Sulfite exposure-induced hepatocyte death is not associated with alterations in p53 protein expression

Abstract

Although sulfite (SO32−) is commonly used as an antimicrobial agent and preservative in foods, medicines and wine, it has also been listed as an important risk factor for the initiation and progression of liver diseases due to oxidative damage. In general, apoptosis that is induced by oxidative stress is triggered by increases in p53 and alterations in Mdm2 and Bcl-2. However, the level of involvement of the p53 signaling pathway, which has been shown to be upregulated in some animal studies, in hepatocyte death remains unclear. To examine the response of the p53 signaling pathway to stimulation with different concentrations of sulfite, a time course study of p53, Mdm2, and Bcl-2 expression was conducted in an immortalized hepatic cell line, HL-7702. When the HL-7702 cells were cultured in the presence of Na2SO3, the cell viability was significantly decreased after 24h compared to that of the control group (0mmol/L) (p<0.05). Meanwhile, aspartate aminotransferase (AST) and alanine aminotransferase (ALT) levels in the supernatants of HL-7702 cells were significantly increased following Na2SO3 administration.
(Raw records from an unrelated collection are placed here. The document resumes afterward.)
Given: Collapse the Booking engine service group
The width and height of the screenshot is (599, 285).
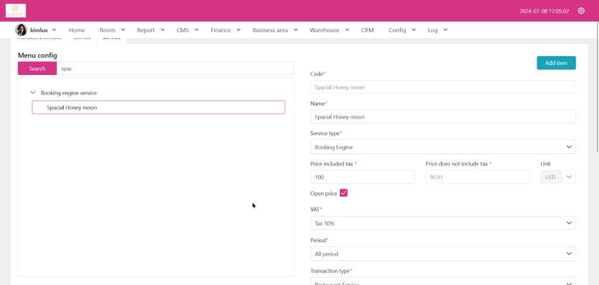Looking at the screenshot, I should [x=33, y=92].
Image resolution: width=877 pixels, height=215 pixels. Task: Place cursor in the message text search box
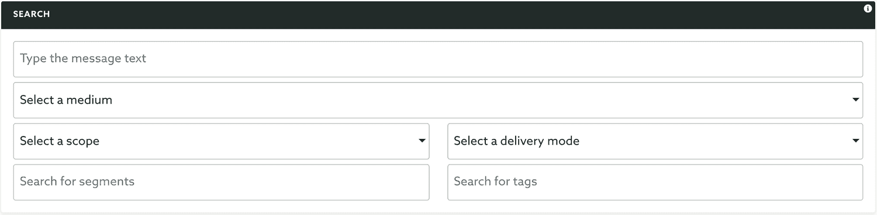tap(438, 59)
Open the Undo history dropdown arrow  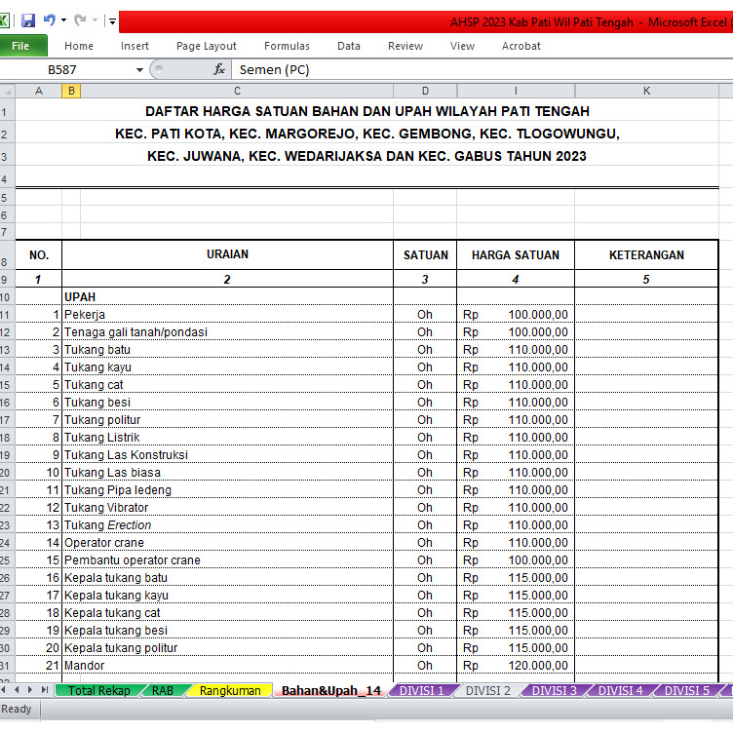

Interestingly, the expression of p53 and p-p53 (Ser15) remained unchanged. In addition, no obvious alterations in Mdm2 and Bcl-2 expression were observed in HL-7702 cells that had been stimulated with various concentrations of sulfite. To further investigate the detailed mechanism underlying sulfite toxicity, caspase-3, PCNA and RIP1 expression in HL-7702 cells was studied. The expression levels of caspase-3 and PCNA were unchanged, but RIP1 expression was increased significantly after 24h of exposure. In light of this evidence, we propose that sulfite is cytotoxic to hepatocytes, but this cytotoxicity is not achieved by direct interruption of the p53 signaling pathway. In addition, we propose that an alternative necrotic process underlies hepatocellular death following sulfite exposure.